Another mechanism provides that during the development of a productive immune response in the body, part of the antigen-reactive T- or B-lymphocytes differentiates into small resting cells, or immunological memory cells. These cells are characterized by high specificity for a specific antigenic determinant and a long life expectancy (up to 10 years or more). They actively recycle in the body, distributed in tissues and organs, but constantly return to their places of origin due to homing receptors. This ensures the constant readiness of the immune system to respond to repeated contact with the antigen in a secondary manner.
The phenomenon of immunological memory is widely used in the practice of vaccinating people to create intense immunity and maintain it at a protective level for a long time. This is accomplished by 2-3 times of vaccination during primary vaccination and periodic repeated injections of the vaccine preparation - revaccinations.
However, the phenomenon of immunological memory also has negative sides. For example, a repeated attempt to transplant tissue that has already been rejected once causes a quick and violent reaction - crisis of rejection.
Immunological tolerance- a phenomenon opposite to the immune response and immunological memory. It is manifested by the absence of a specific productive immune response of the body to the antigen due to the inability to recognize it.
Unlike immunosuppression, immunological tolerance involves the initial unresponsiveness of immunocompetent cells to a specific antigen.
Immunological tolerance is caused by antigens called tolerogens. They can be almost all substances, but polysaccharides are the most tolerogenic.
Immunological tolerance occurs congenital and acquired. Example innate tolerance is the lack of response of the immune system to its own antigens. Acquired tolerance can be created by introducing into the body substances that suppress the immune system (immunosuppressants), or by introducing an antigen in the embryonic period or in the first days after the birth of the individual. Acquired tolerance can be active or passive. Active tolerance is created by introducing a tolerogen into the body, which forms specific tolerance. Passive tolerance can be caused by substances that inhibit the biosynthetic or proliferative activity of immunocompetent cells (antilymphocyte serum, cytostatics, etc.).
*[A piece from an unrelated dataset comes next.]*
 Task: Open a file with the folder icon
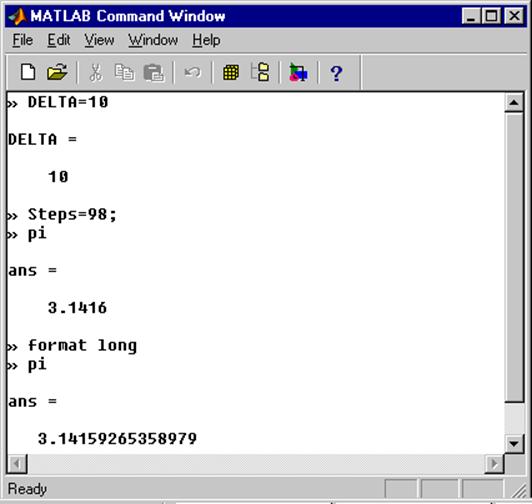(57, 72)
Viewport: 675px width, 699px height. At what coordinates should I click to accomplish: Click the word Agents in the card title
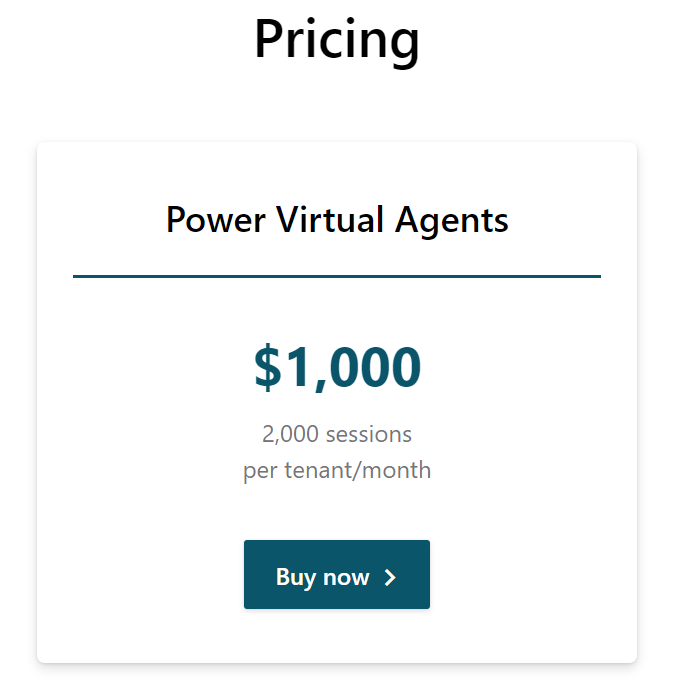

Immunological tolerance is specific- it is directed to strictly defined antigens. According to the degree of prevalence, polyvalent and split tolerance are distinguished. Polyvalent tolerance occurs simultaneously in response to all antigenic determinants that make up a particular antigen. For split, or monovalent, tolerance characterized by selective immunity to some individual antigenic determinants.
Degree of manifestation of immunological tolerance significantly depends on a number of properties of the macroorganism and tolerogen.
The dose of the antigen and the duration of its exposure are important in the induction of immunological tolerance.. There are high-dose and low-dose tolerance. High dose tolerance caused by the introduction of large quantities of highly concentrated antigen. Low dose tolerance, on the contrary, it is caused by a very small amount of highly homogeneous molecular antigen.
Mechanisms of tolerance are diverse and not fully deciphered. It is known that it is based on the normal processes of regulation of the immune system. There are three most likely reasons for the development of immunological tolerance:
1. Elimination of antigen-specific lymphocyte clones from the body.
2. Blockade of the biological activity of immunocompetent cells.
3. Rapid neutralization of antigen by antibodies.
The phenomenon of immunological tolerance has great practical significance. It is used to solve many important medical problems, such as organ and tissue transplantation, suppression of autoimmune reactions, treatment of allergies and other pathological conditions associated with aggressive behavior of the immune system.